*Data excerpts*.

◇ ◇ ◇

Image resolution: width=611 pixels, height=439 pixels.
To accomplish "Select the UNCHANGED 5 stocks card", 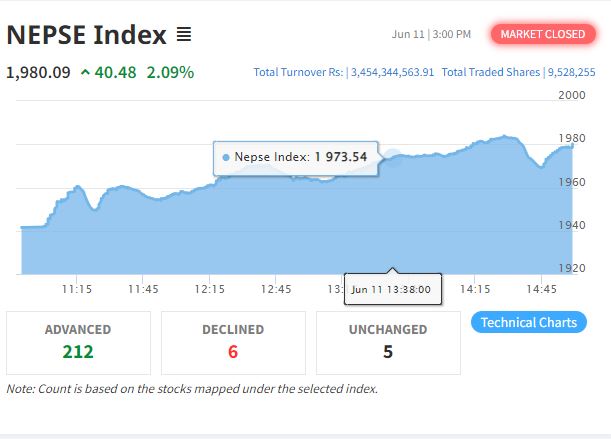I will 388,342.
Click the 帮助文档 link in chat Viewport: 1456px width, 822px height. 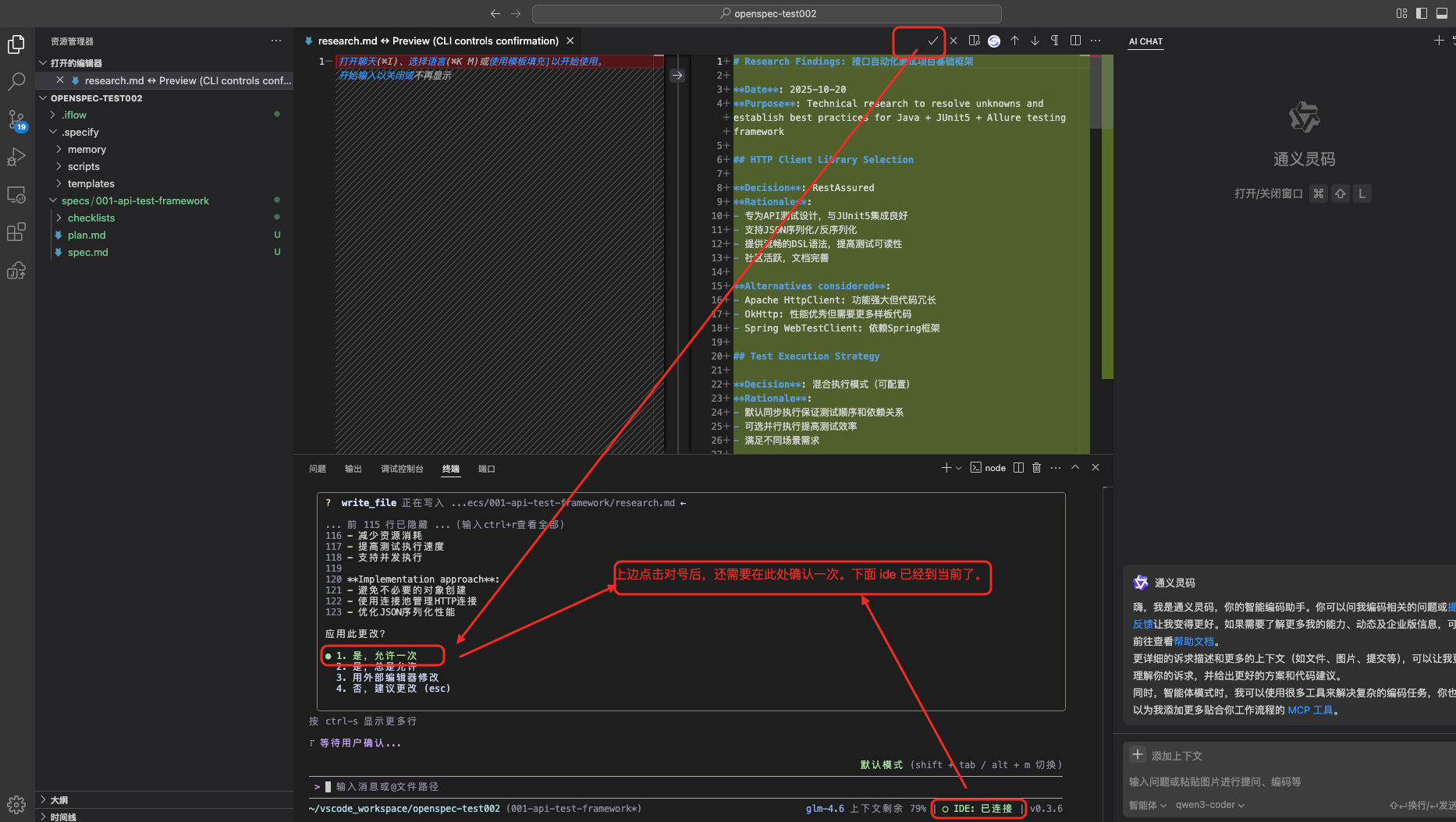1194,641
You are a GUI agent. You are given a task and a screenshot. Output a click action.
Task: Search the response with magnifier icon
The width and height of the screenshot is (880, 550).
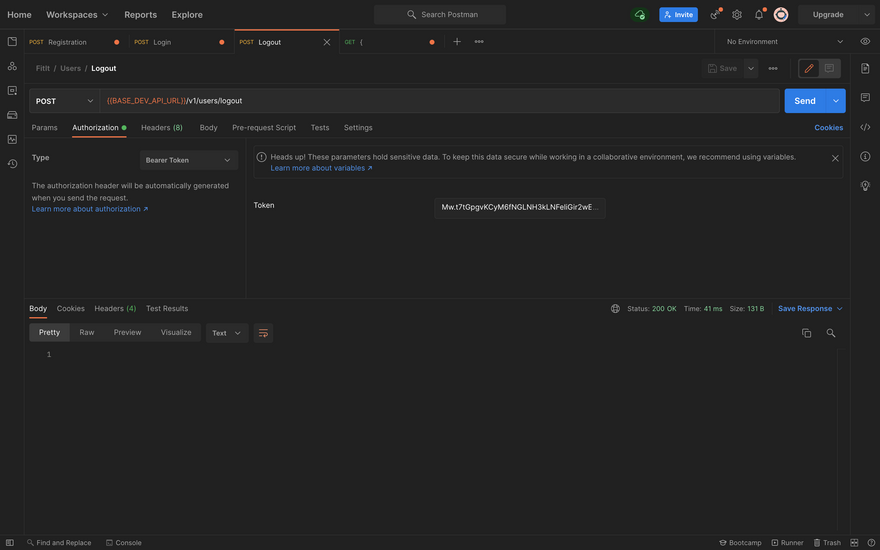click(831, 333)
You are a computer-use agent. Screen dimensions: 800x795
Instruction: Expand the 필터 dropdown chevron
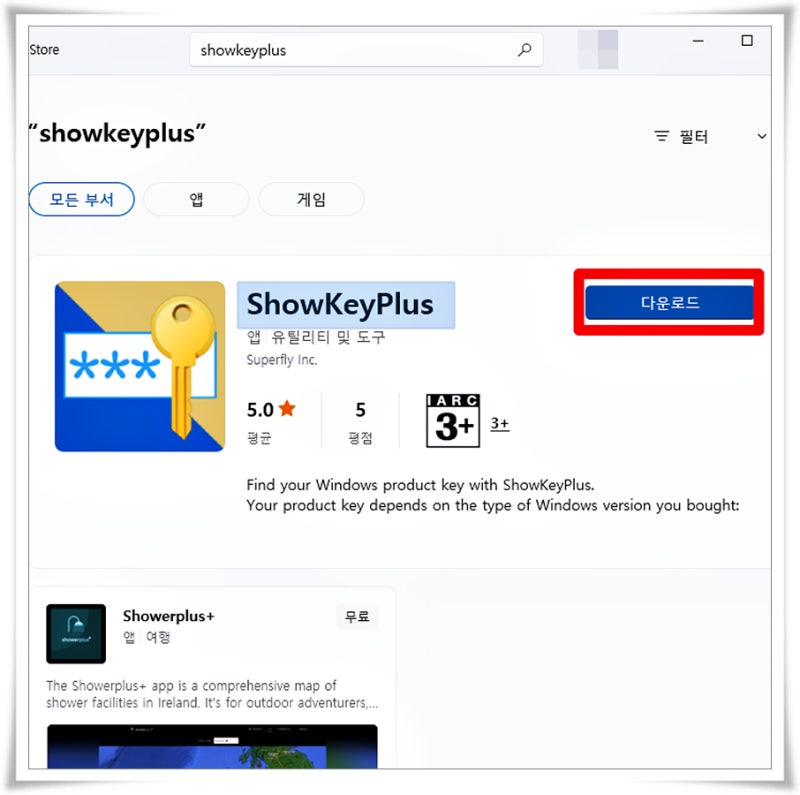[762, 136]
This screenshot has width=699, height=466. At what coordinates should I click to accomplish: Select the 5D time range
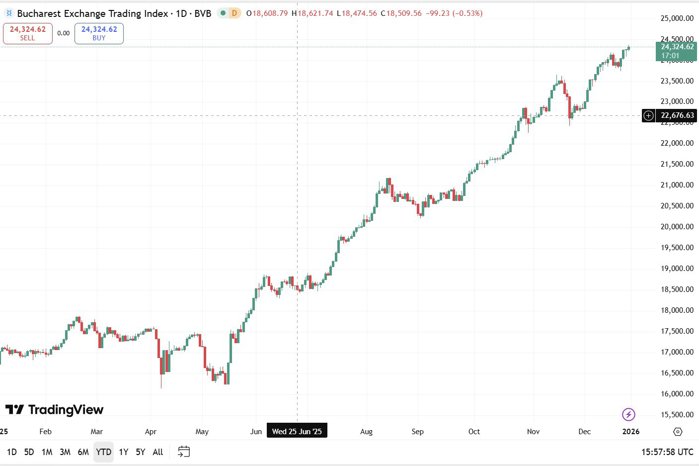[29, 452]
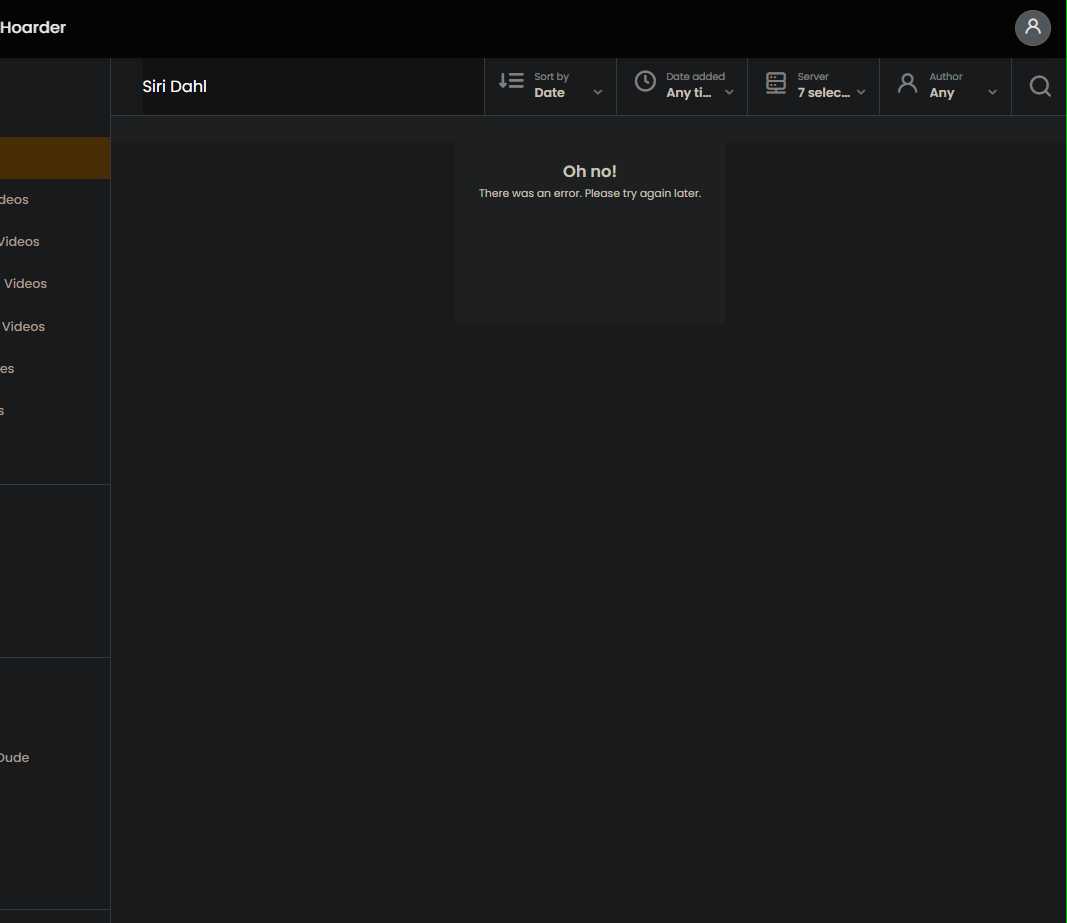
Task: Click the Siri Dahl page title
Action: 174,86
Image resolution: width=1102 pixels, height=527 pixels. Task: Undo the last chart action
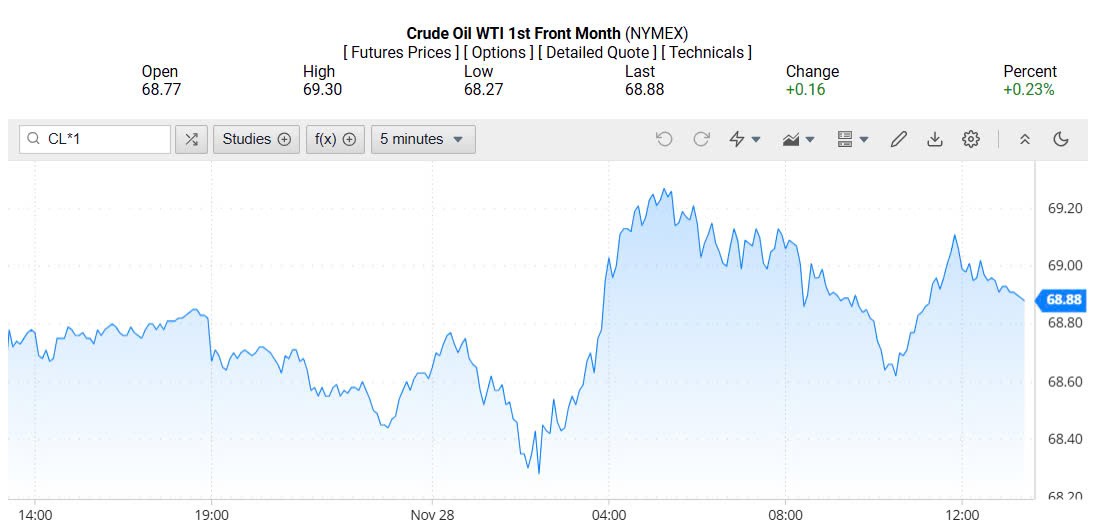(x=664, y=139)
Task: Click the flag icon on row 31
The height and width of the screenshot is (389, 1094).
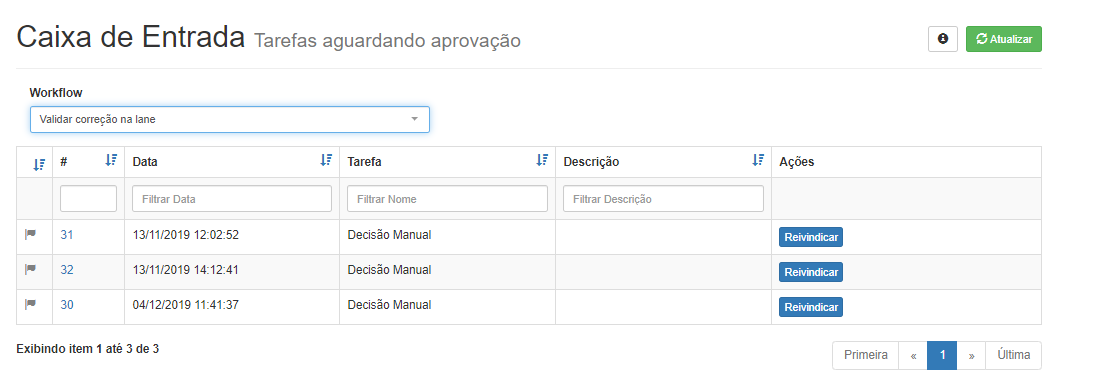Action: coord(30,235)
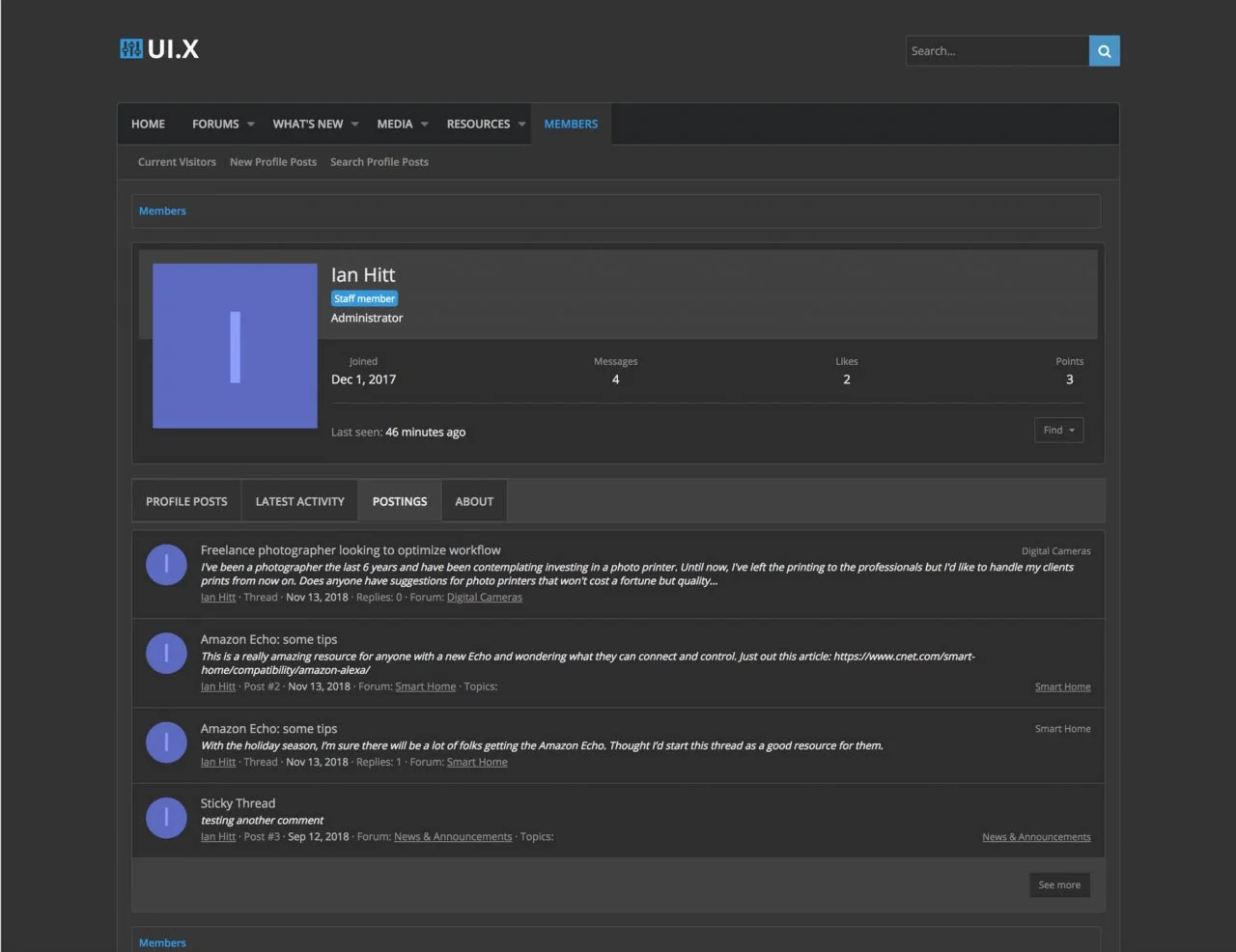Click in the Search input field
The height and width of the screenshot is (952, 1236).
coord(997,51)
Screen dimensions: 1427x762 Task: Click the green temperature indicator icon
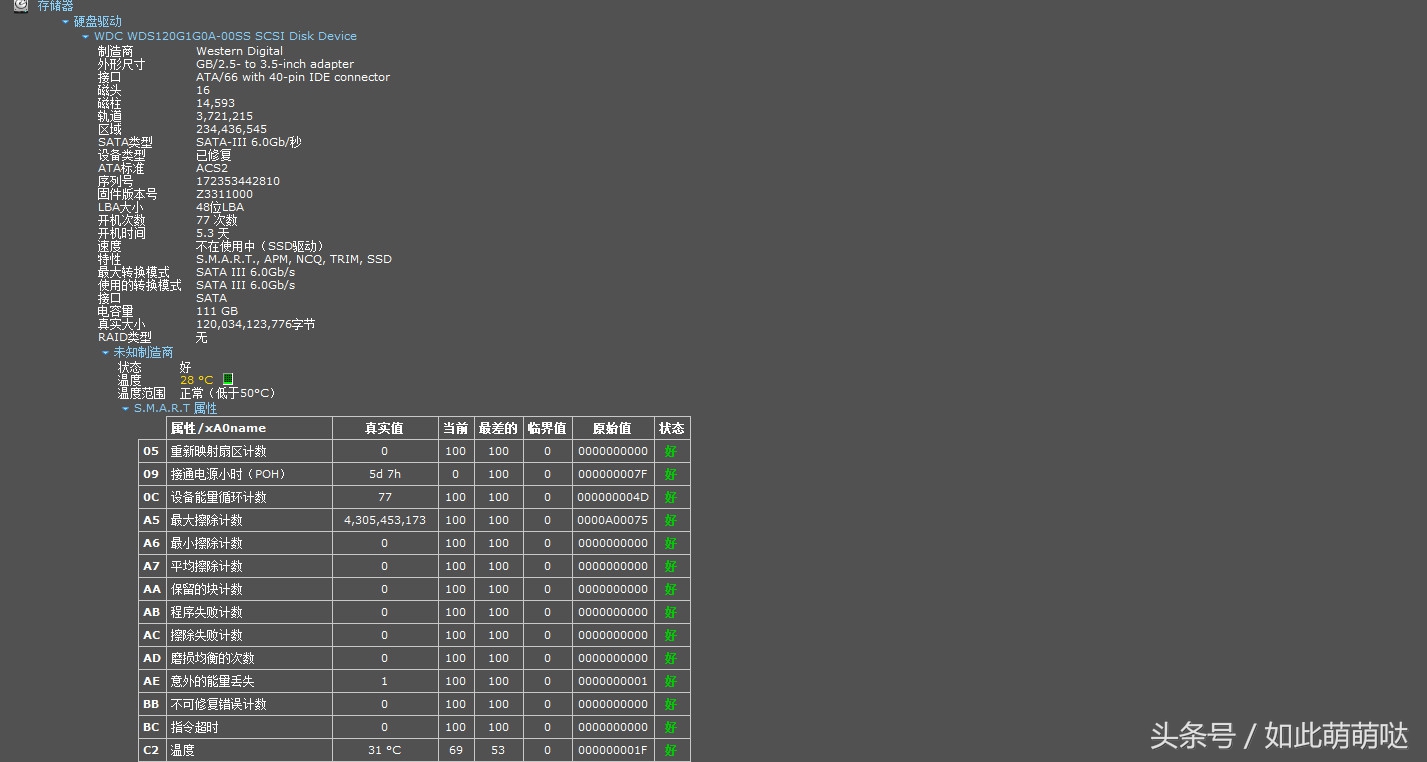228,380
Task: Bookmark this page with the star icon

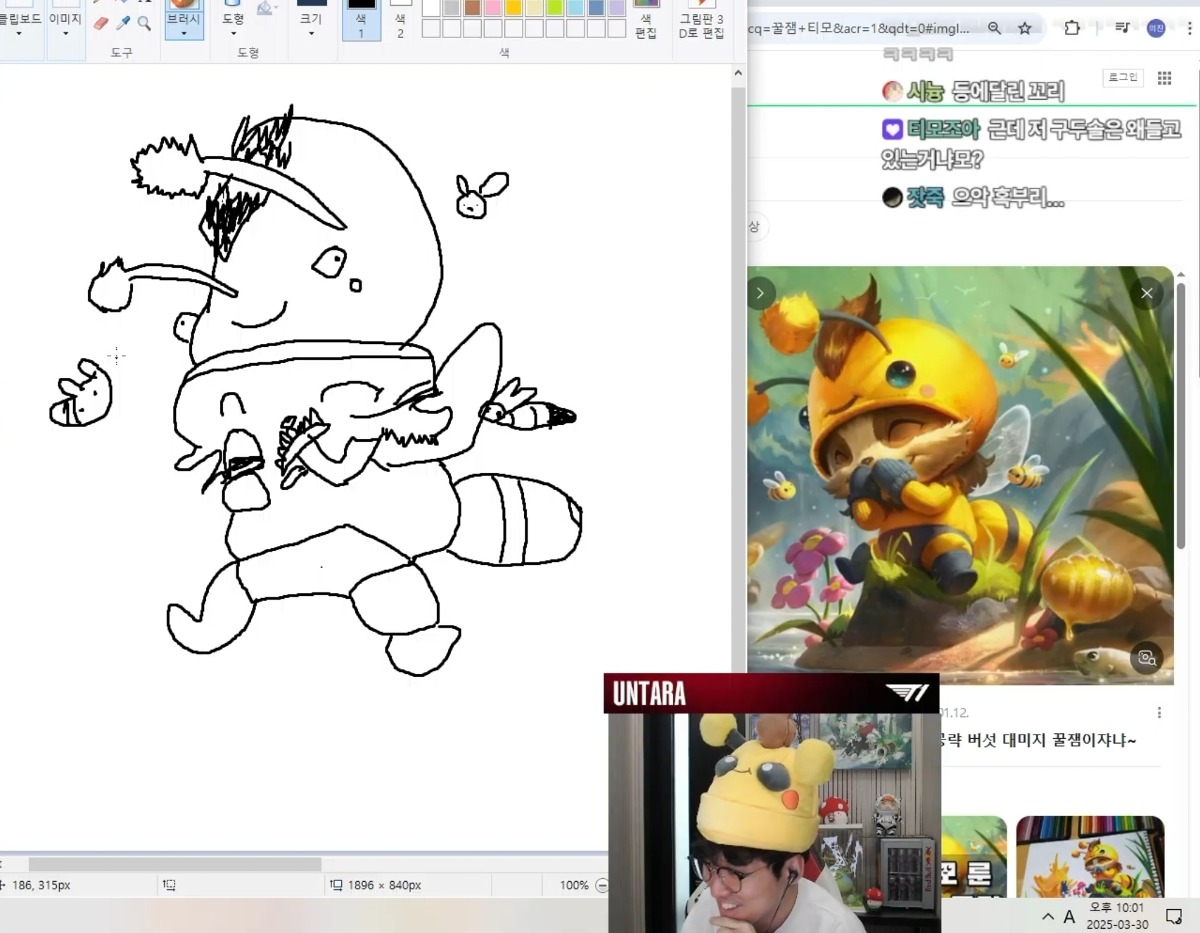Action: click(x=1025, y=28)
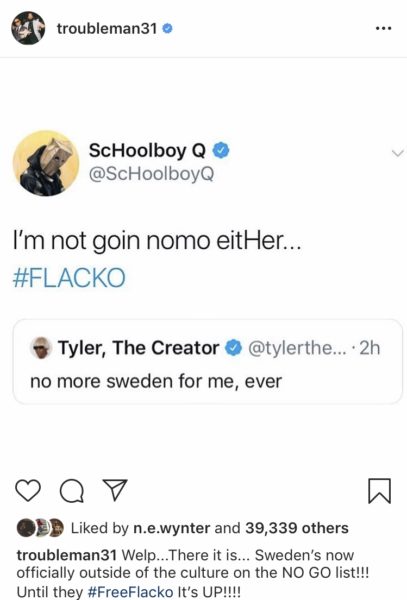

◇ ◇ ◇

*What you will do*. Starting at the line that holds "You are a GUI", print each line through the last one of the entries above, exactly and with both ends included; no pictures.

*Exercise output*.
You are a GUI agent. You are given a task and a screenshot. Output a click action.
Task: Search the response with magnifier icon
The width and height of the screenshot is (880, 550).
click(831, 333)
You are a computer-use agent. Screen dimensions: 800x795
Instruction: Expand the 필터 dropdown chevron
[762, 136]
This screenshot has width=699, height=466. At what coordinates should I click to accomplish: Select the 5D time range
[29, 452]
Task: Click the Siri Dahl page title
Action: 174,86
Image resolution: width=1102 pixels, height=527 pixels. Task: Undo the last chart action
(x=664, y=139)
Task: Click the flag icon on row 31
The height and width of the screenshot is (389, 1094).
Action: coord(30,235)
Click in the Search input field
The height and width of the screenshot is (952, 1236).
coord(997,51)
Screen dimensions: 1427x762 Task: Click the green temperature indicator icon
228,380
Task: Bookmark this page with the star icon

Action: click(x=1025, y=28)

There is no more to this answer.